24 April 2020

The RCSLT has today called on the government to urgently update its national guidance on personal protective equipment (PPE) to ensure that speech and language therapists (SLTs) are not put at unnecessary risk of contracting COVID-19.

SLTs perform a number of essential procedures that result in the production of sputum – recognised as a high risk secretion – but which current government guidance fails to list in the National Aerosol Generating Procedure (AGP) guidelines.

The oversight in government guidance is resulting in SLTs being refused appropriate PPE by local infection control teams – something that not only puts their own lives at risk, but those of their patients, colleagues and families too.
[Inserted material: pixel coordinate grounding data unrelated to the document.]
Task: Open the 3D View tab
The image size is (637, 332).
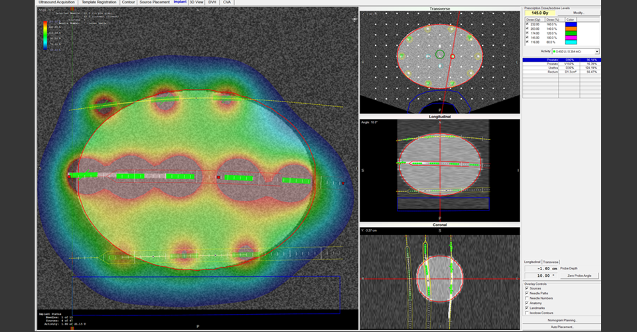Action: pos(196,3)
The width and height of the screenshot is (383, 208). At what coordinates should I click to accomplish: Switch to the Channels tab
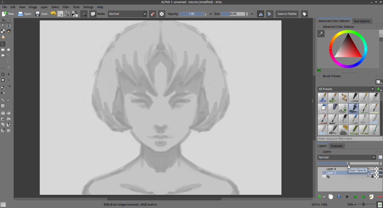(337, 146)
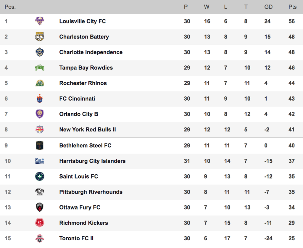Click the W wins column header
This screenshot has height=248, width=303.
click(x=207, y=7)
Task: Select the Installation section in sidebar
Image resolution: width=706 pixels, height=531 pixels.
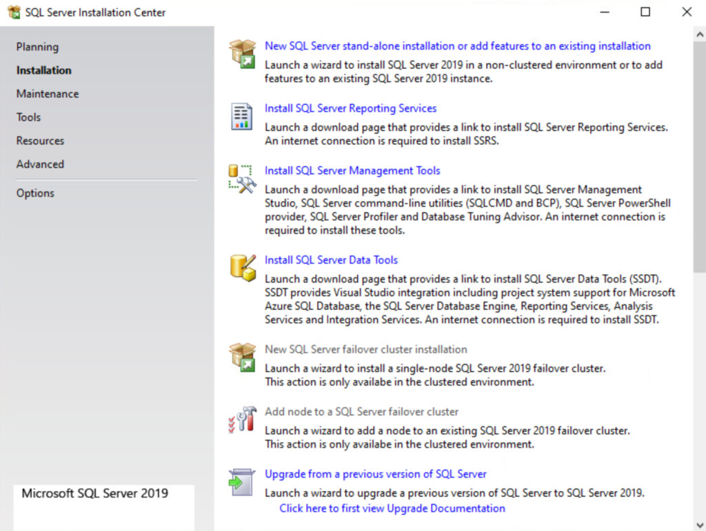Action: pos(43,70)

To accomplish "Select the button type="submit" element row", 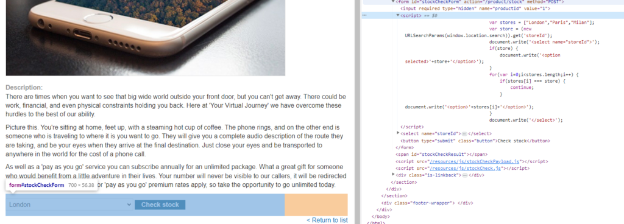I will pyautogui.click(x=475, y=141).
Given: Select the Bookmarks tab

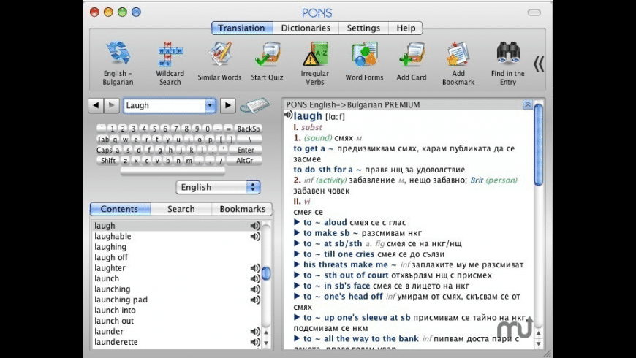Looking at the screenshot, I should [x=243, y=209].

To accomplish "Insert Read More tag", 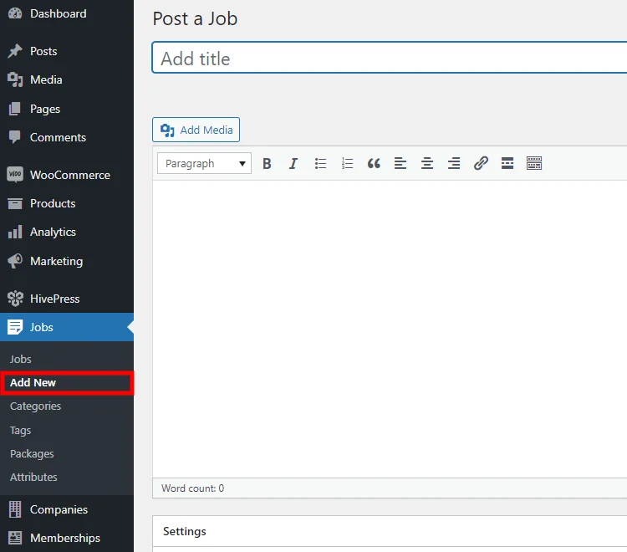I will [507, 163].
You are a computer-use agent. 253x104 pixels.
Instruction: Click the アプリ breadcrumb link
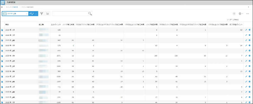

It also impacts the capacity and durability of the NHS’s wider COVID-19 response.

To address the gaps in government advice, the RCSLT has produced its own robust guidance on PPE and COVID-19, in order to protect its members.

Chief Executive of the RCSLT, Kamini Gadhok MBE, said: “I have written a letter today to the Secretary of State for Health and Social Care, urging him to urgently update the guidance on AGPs to ensure SLTs can access the protective equipment they need to do their jobs safely.

“I’m so proud of the way SLTs have risen to the current challenge and my paramount concern is ensuring they are kept as safe as possible, to ensure this disease is not passed to them or others around them, including patients.”